### TASK INSTRUCTIONS:
Return the material exactly, first line through the line containing "Shop The Store (1157, 21)", and nothing more. Pictures stay out.

### RECORD SET:
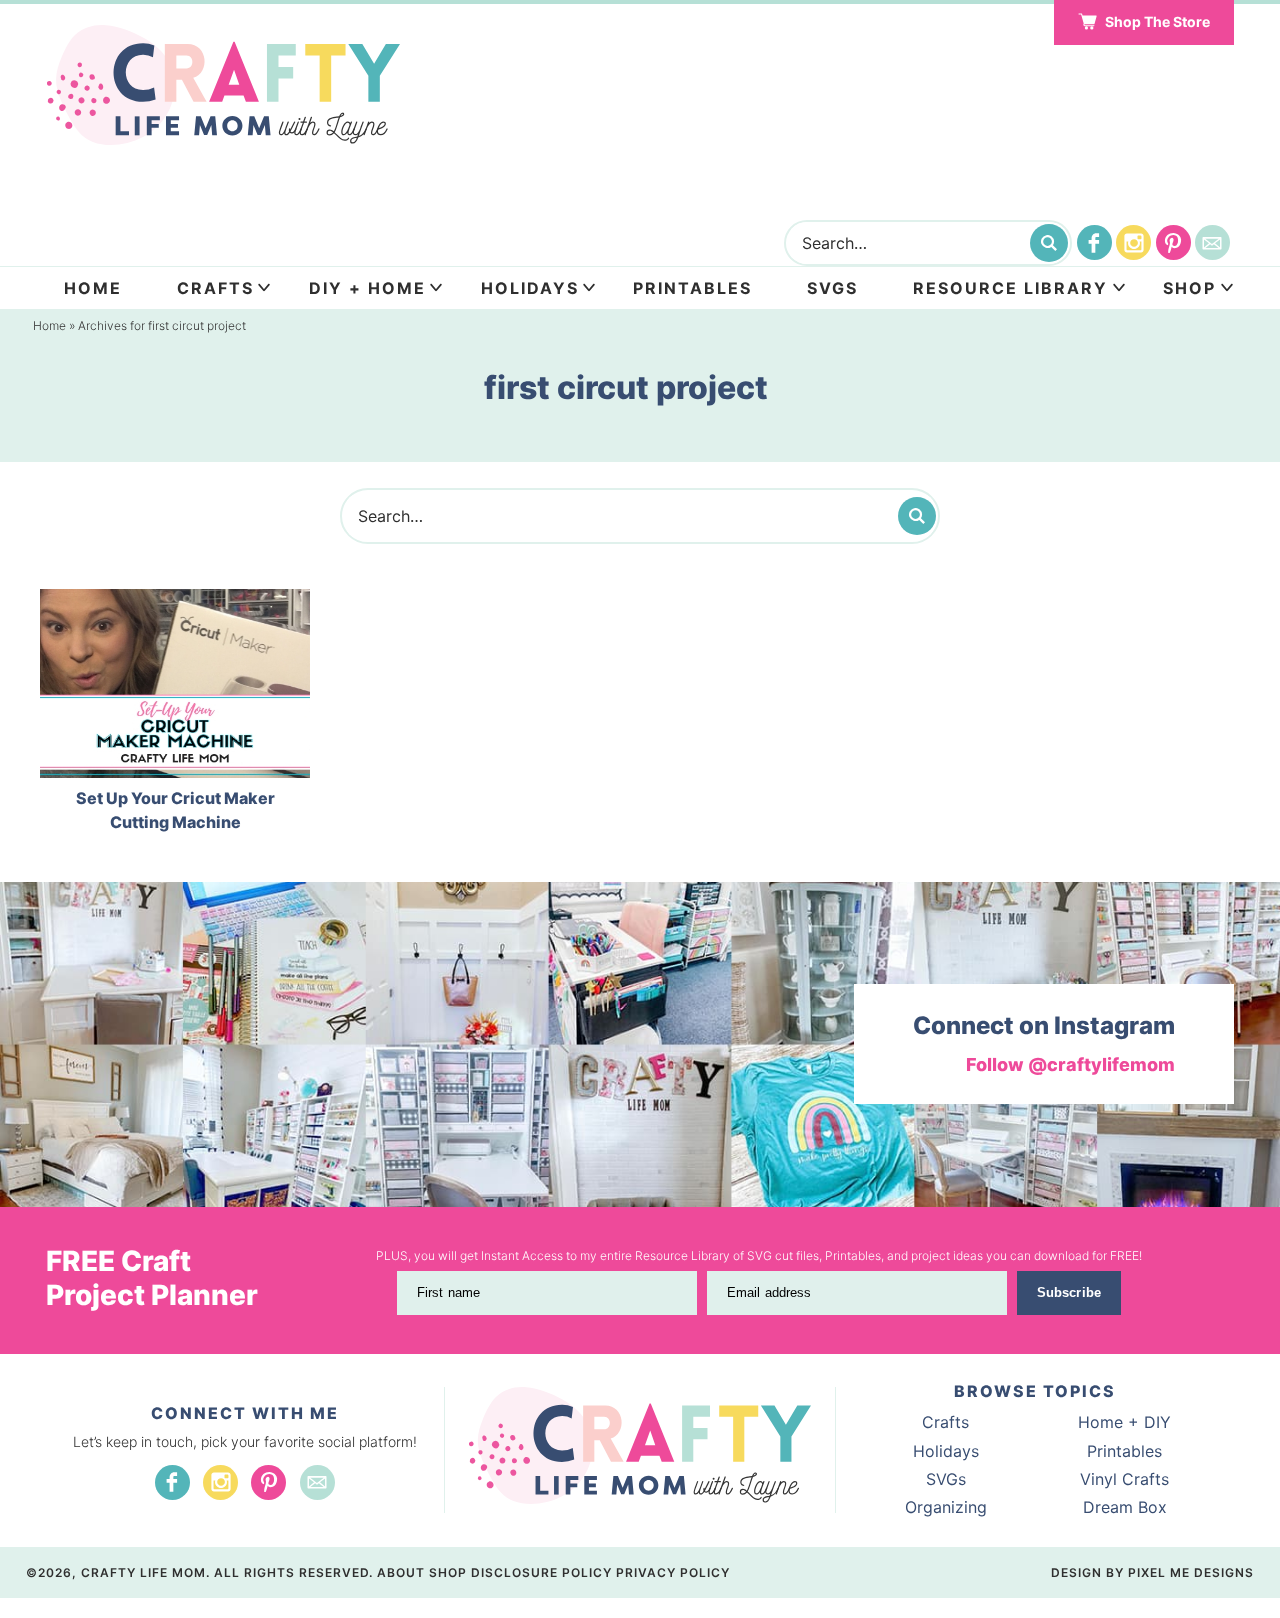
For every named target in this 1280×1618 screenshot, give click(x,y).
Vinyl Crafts (1124, 1479)
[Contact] (1212, 242)
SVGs (946, 1479)
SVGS (832, 288)
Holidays (530, 288)
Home (93, 288)
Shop (1189, 288)
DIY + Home (367, 288)
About (401, 1572)
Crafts (215, 288)
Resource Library (1010, 288)
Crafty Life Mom (224, 85)
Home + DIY (1124, 1422)
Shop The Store (1157, 21)
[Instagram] (1133, 242)
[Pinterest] (1173, 242)
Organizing (946, 1507)
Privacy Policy (673, 1572)
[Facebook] (1094, 242)
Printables (692, 288)
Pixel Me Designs (1191, 1572)
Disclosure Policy (541, 1572)
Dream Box (1125, 1507)
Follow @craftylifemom (1070, 1064)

### YOUR RESPONSE:
For every named target in this 1280×1618 screenshot, give click(x,y).
Vinyl Crafts (1124, 1479)
[Contact] (1212, 242)
SVGs (946, 1479)
SVGS (832, 288)
Holidays (530, 288)
Home (93, 288)
Shop (1189, 288)
DIY + Home (367, 288)
About (401, 1572)
Crafts (215, 288)
Resource Library (1010, 288)
Crafty Life Mom (224, 85)
Home + DIY (1124, 1422)
Shop The Store (1157, 21)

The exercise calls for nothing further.